* **Consigne**:
Écrivez la suite de l'entretien avec l'artisan sur le FD Project, à partir de sa dernière phrase.

* **Extrait choisi**:
☆ ☆ ☆ ☆ ☆ ☆ ☆

La vocation est donc présente dès le plus jeune âge, mais quel en est vraiment la dénomination ?
L’objectif de mon travail, c’est innover esthétiquement. Je démarre d’une carrosserie ou d’une mécanique d’une époque révolue que je considère comme intéressante pour la réinterpréter à mon idée, dans une technique perfectionniste et une philosophie anachronique.
Tu crées d’authentiques œuvres d’art, te considères-tu comme un artiste ?
Ce serait prétentieux de me considérer comme tel. Je préfère le qualificatif d’artisan. Je travaille avec mes petites mains. Je n’ai pas une équipe de designers ou d’ingénieurs 3D qui me secondent dans mes travaux. Je démarre avec une idée générale du projet. Je dessine quelques esquisses et puis c’est parti. Je solutionne les contraintes techniques liées au projet qui reste de toute façon fidèle à l’idée de départ. Je suis tout simplement un bon bricoleur.
On peut parler d’inspiration vintage.
Oui et non. Je ne m’inspire pas d’une époque bien précise. Par contre, j’essaye toujours de concevoir une réalisation qui n’a jamais été vue auparavant, innovatrice en terme de design. Je ne conçois pas de copie, mais bien une réinterprétation, généralement très innovante.
Quelles sont les qualités requises pour faire une carrière à la Krugger ?
Outre la passion, il faut avoir le souci du détail, être méticuleux, mais surtout créatif. Il faut évidemment être un minimum habile de ses mains, acquérir la maîtrise des matériaux employés et une certaine adresse avec les différents outils. Et puis, il faut une bonne dose de patience pour le temps que prennent les projets. Certaines réalisations sont une véritable tranche de vie. Mon projet actuel représente 10.000 heures de travail. Je suis dessus quasiment full time depuis 2014 pour enfin le présenter fin de cette année 2019.
Justement, parlons-en de ce FD Project qui trône ici, au milieu de ton atelier. C’est quoi ce bazar de fou ? N’essaye pas de me faire croire que ce véhicule va rouler un jour.
Pourtant, je t’assure que fin de cette année, le FD Project sera présenté au public et qu’il roulera bel et bien.
Tu as remballé tes plans de motos pour te focaliser sur la création de cette voiture hors du commun, complètement improbable, totalement unique. Un prototype monstrueusement beau, sauvage et brutal, tout droit sorti de ton imagination.
Je travaille depuis longtemps sur ce projet. C’est un rêve que je réalise avec le soutien de deux mécènes, riches industriels, qui comme moi aiment les belles choses. Nous avons réuni nos passions communes pour créer une œuvre d’art à quatre roues. Ils me laissent carte blanche. J’avais d’abord pensé à une voiture basée sur la vitesse, dans le but de la faire concourir sur le lac salé de Bonneville. Nous avons dévié sur un ouvrage développé en priorité sur l’esthétisme, faisant passer la performance au second plan, même si le FD Project développe quand même 750 CV. Ce véhicule est au croisement de la mécanique et de l’œuvre d’art, une interprétation des glorieuses voitures de course d’avant- guerre qui possédaient de grosses motorisations.

☆ ☆ ☆ ☆ ☆ ☆ ☆

* **Données**:
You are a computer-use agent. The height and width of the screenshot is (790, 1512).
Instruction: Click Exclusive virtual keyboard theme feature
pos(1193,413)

☆ ☆ ☆ ☆ ☆ ☆ ☆

* **Réponse écrite**:
La qualité de la réalisation rivalise avec la richesse de l’imagination, mais pourquoi avoir baptisé ce projet FD ?
Tout simplement parce que les financiers du projet s’appellent François Fornieri et André Dupont. Tous deux fervents amateurs d’art et aussi enthousiastes que moi dans l’évolution de ce projet.
La voiture, une fois terminée, ne sera donc pas ta propriété.
Non, elle appartient à ces deux mécènes qui m’ont permis d’obtenir le budget nécessaire à la réalisation d’un travail qualitatif hors du commun. Le FD Project sera exposé dans les plus beaux salons, aux concours d’élégance de Chantilly, de Pebble Beach… Vu l’exclusivité du produit et la spéculation galopante qui accompagne ce style de réalisation, l’investissement de ces deux hommes d’affaires ne devrait pas être improductif. Tout en sachant qu’ils sont avant tout collectionneurs et que ce projet est à but artistique et non pas lucratif.
As-tu d’autres projets ?
J’ai aussi un projet moto pour le compte de Triumph. Je n’ai évidemment pas oublié ma passion pour les deux roues. Cela me permet de varier les plaisirs et de ne jamais tomber dans la monotonie. Quand je ne m’occupe pas de ma petite famille, je fais un peu de moto de trial ou du rallye avec une vieille Golf GTi que j’ai retapée.
Avec succès, n’as-tu pas réalisé un temps scratch aux dernières Legends Boucles de Bastogne à bord de cette vieille GTi ?
Oui, mais c’était dans mon jardin, dans l’étape spéciale de Basse-Bodeux que je connais par cœur. Les organisateurs m’ont privé de cette petite jouissance intérieure en rajoutant 30 » à mon chrono,s ur je ne sais quel critère. Je pense qu’ils ont estimé qu’une petite Golf GTi ne pouvait faire le meilleur temps devant des pilotes de la trempe de Thierry Neuville. Mon statut de star du rallye fut donc éphémère et je m’en fiche complètement.
Le petit Fred est devenu grand et les commandes ne manquent pas.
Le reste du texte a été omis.